The clinician is typically taught to move from assessment to diagnosis to intervention and, finally, to evaluation in a linear fashion; however, in reality, the practicing clinician considers various diagnoses while conducting the assessment so that data will confirm or refute various possible diagnoses. Sometimes, management strategies also have diagnostic elements—if the plan doesn’t work, then perhaps the diagnosis was wrong.

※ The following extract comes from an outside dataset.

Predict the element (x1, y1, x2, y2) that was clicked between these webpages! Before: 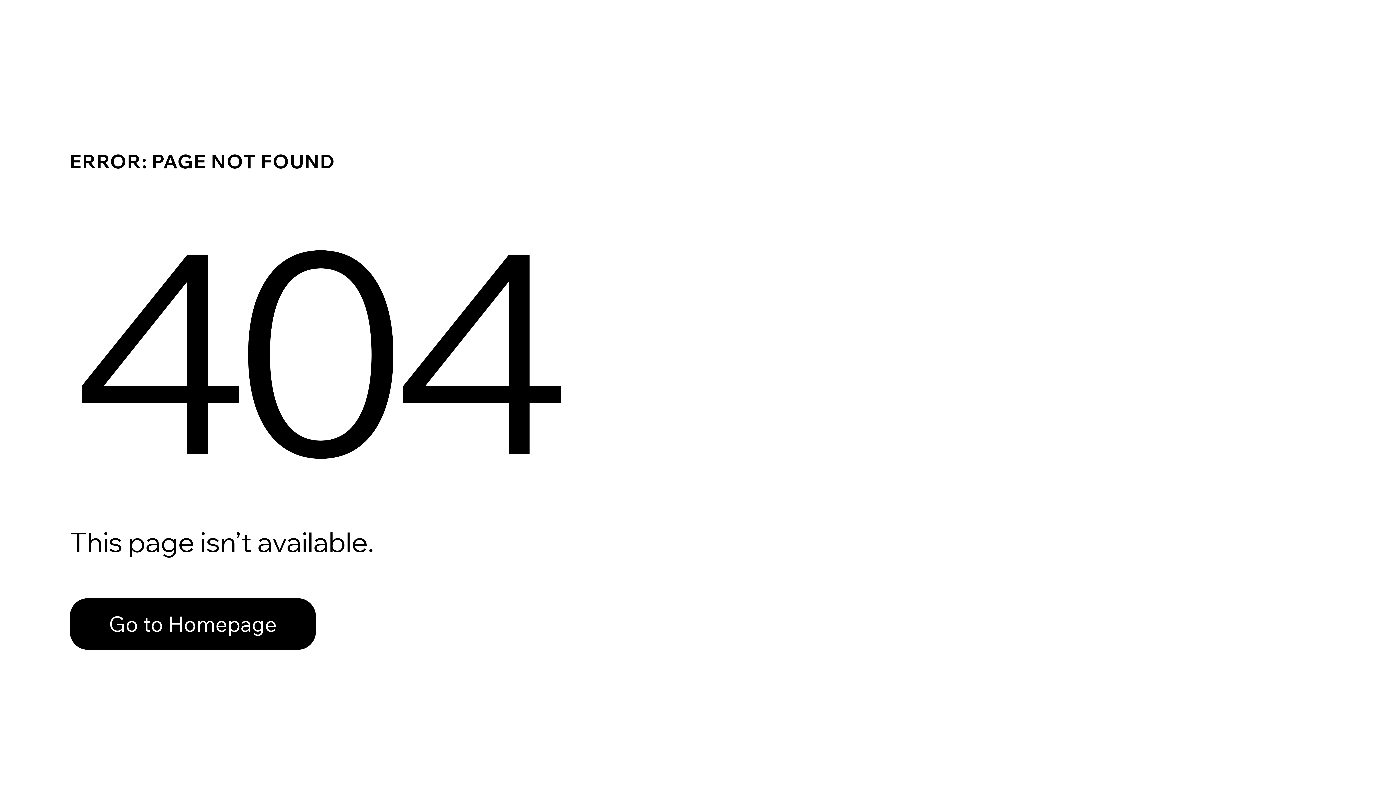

For example, if iron supplementation does not result in raising a low hemoglobin level and further tests were not done initially, then perhaps the problem was not iron-deficiency anemia. Therefore, additional tests must be done to identify another diagnosis. Thus, the use of iron supplementation had diagnostic elements. The problem-solving or diagnostic reasoning process may be linear (i.e., diagnosis generally comes before intervention), but during a given episode the process generally is more convoluted than linear. The clinician also must think on his or her feet with only minimal time for reflection. Delivering primary care to pediatric patients often presents unique diagnostic challenges for healthcare providers.